Stored data:
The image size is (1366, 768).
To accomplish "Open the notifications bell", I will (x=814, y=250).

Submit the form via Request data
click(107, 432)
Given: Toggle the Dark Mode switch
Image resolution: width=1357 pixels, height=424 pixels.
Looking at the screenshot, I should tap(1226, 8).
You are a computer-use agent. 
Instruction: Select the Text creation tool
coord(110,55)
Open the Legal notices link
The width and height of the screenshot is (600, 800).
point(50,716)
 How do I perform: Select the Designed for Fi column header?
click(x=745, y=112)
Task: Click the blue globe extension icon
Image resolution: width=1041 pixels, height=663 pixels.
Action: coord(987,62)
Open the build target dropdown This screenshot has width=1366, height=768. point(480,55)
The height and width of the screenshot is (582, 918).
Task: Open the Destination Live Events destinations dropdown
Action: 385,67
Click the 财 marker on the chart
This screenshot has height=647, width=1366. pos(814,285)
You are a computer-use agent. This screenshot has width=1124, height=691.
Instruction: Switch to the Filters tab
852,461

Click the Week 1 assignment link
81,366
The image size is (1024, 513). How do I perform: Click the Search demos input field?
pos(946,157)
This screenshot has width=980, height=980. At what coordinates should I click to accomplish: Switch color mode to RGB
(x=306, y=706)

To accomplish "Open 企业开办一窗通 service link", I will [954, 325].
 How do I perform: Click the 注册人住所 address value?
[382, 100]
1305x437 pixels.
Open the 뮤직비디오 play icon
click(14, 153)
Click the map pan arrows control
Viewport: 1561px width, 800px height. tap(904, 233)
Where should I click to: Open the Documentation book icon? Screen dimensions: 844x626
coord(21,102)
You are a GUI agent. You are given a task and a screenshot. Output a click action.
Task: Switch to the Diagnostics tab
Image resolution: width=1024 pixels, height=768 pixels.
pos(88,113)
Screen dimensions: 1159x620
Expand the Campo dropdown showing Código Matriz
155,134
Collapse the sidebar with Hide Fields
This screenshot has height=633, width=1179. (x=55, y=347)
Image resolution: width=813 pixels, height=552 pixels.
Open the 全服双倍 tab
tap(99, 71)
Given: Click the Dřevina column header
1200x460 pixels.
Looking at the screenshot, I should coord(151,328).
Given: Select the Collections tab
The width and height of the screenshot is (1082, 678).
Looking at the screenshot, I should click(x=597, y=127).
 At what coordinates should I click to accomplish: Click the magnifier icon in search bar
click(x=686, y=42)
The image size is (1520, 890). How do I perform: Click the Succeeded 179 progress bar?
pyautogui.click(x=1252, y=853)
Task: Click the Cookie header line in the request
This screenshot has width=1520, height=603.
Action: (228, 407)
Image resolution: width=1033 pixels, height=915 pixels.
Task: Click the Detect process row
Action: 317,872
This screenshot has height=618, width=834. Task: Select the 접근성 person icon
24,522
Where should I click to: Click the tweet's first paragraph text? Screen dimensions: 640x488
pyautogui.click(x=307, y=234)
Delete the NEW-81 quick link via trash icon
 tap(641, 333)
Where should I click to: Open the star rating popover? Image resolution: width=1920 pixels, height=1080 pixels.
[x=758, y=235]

WHAT YOU HAVE TO DO:
Only the line containing "The width and height of the screenshot is (1082, 678)." and the lines after it, up to and including the last line of the data, should appear in the answer, exactly as written.

ANSWER TO THE EXERCISE:
The width and height of the screenshot is (1082, 678).
Looking at the screenshot, I should click(x=597, y=127).
 At what coordinates should I click to accomplish: Click the magnifier icon in search bar
click(x=686, y=42)
The image size is (1520, 890). How do I perform: Click the Succeeded 179 progress bar?
pyautogui.click(x=1252, y=853)
Task: Click the Cookie header line in the request
This screenshot has width=1520, height=603.
Action: (228, 407)
Image resolution: width=1033 pixels, height=915 pixels.
Task: Click the Detect process row
Action: 317,872
This screenshot has height=618, width=834. Task: Select the 접근성 person icon
24,522
Where should I click to: Click the tweet's first paragraph text? Screen dimensions: 640x488
pyautogui.click(x=307, y=234)
Delete the NEW-81 quick link via trash icon
 tap(641, 333)
Where should I click to: Open the star rating popover? Image resolution: width=1920 pixels, height=1080 pixels.
[x=758, y=235]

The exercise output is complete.